-- Exercise goal --
Please restate, exactly as they appear, only the lines from the one that contains "This screenshot has width=800, height=454." to the final line of the entries, with no pictures.

** Records for this exercise follows **

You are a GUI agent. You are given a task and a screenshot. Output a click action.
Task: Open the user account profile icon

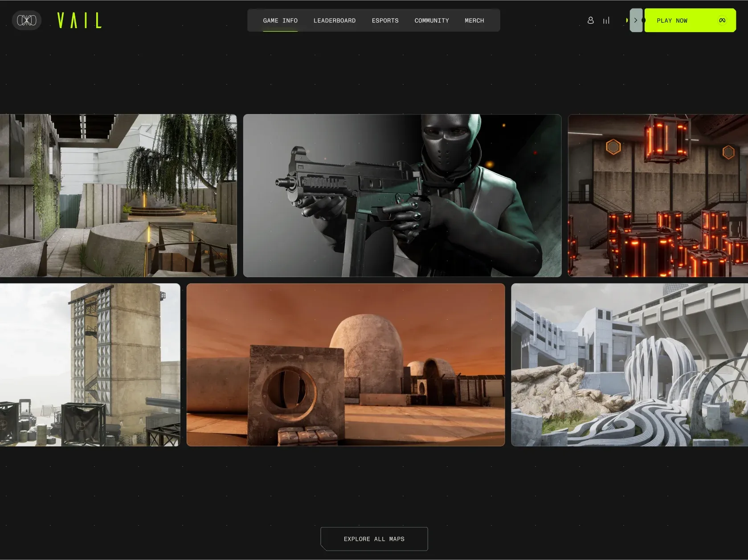coord(590,20)
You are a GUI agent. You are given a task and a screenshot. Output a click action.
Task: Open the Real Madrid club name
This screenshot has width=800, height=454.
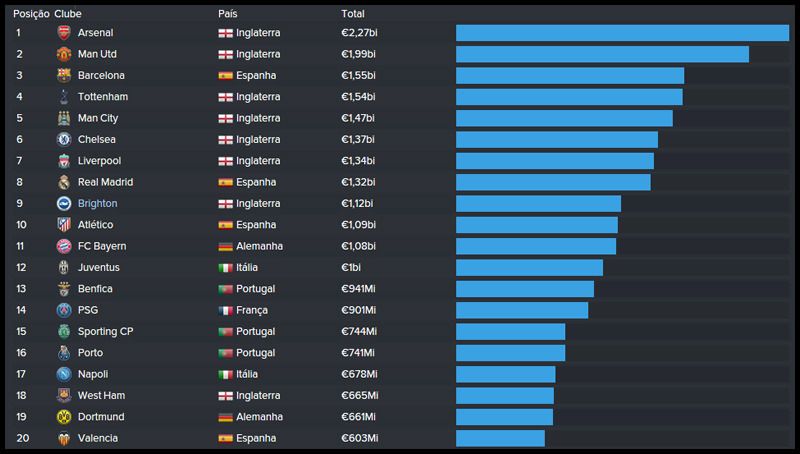point(105,182)
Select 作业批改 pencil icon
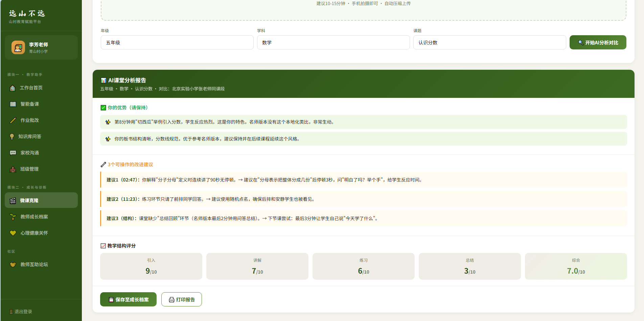Viewport: 644px width, 321px height. click(x=13, y=121)
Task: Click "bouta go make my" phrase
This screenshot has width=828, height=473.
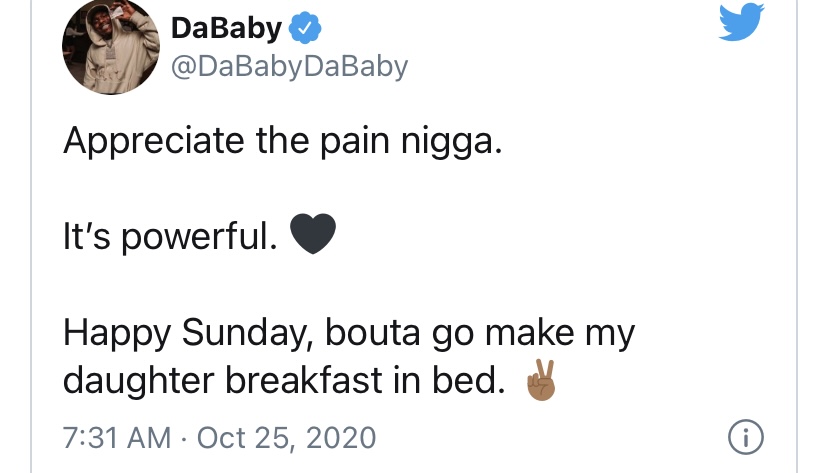Action: click(x=479, y=333)
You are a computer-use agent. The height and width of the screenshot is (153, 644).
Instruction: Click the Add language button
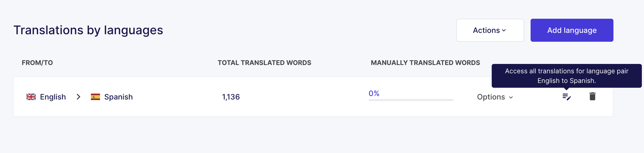[572, 30]
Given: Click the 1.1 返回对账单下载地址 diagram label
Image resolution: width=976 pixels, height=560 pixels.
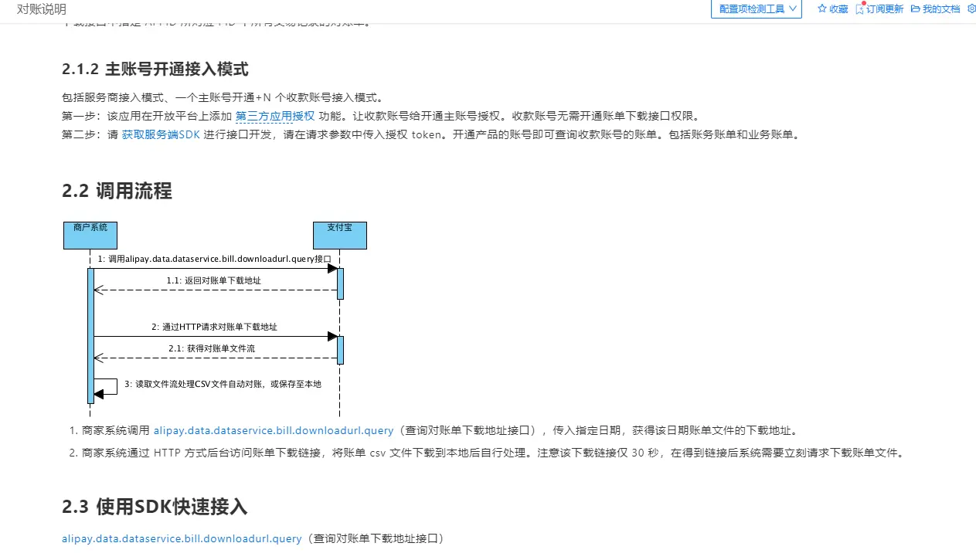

** End of Records for this exercise **

-- Your response --
This screenshot has width=800, height=454.
point(105,182)
Select 作业批改 pencil icon
Viewport: 644px width, 321px height. click(x=13, y=121)
Task: Click "bouta go make my" phrase
This screenshot has width=828, height=473.
Action: click(x=479, y=333)
You are a computer-use agent. The height and width of the screenshot is (153, 644).
Instruction: Click the Add language button
[572, 30]
Given: Click the 1.1 返回对账单下载地址 diagram label
Image resolution: width=976 pixels, height=560 pixels.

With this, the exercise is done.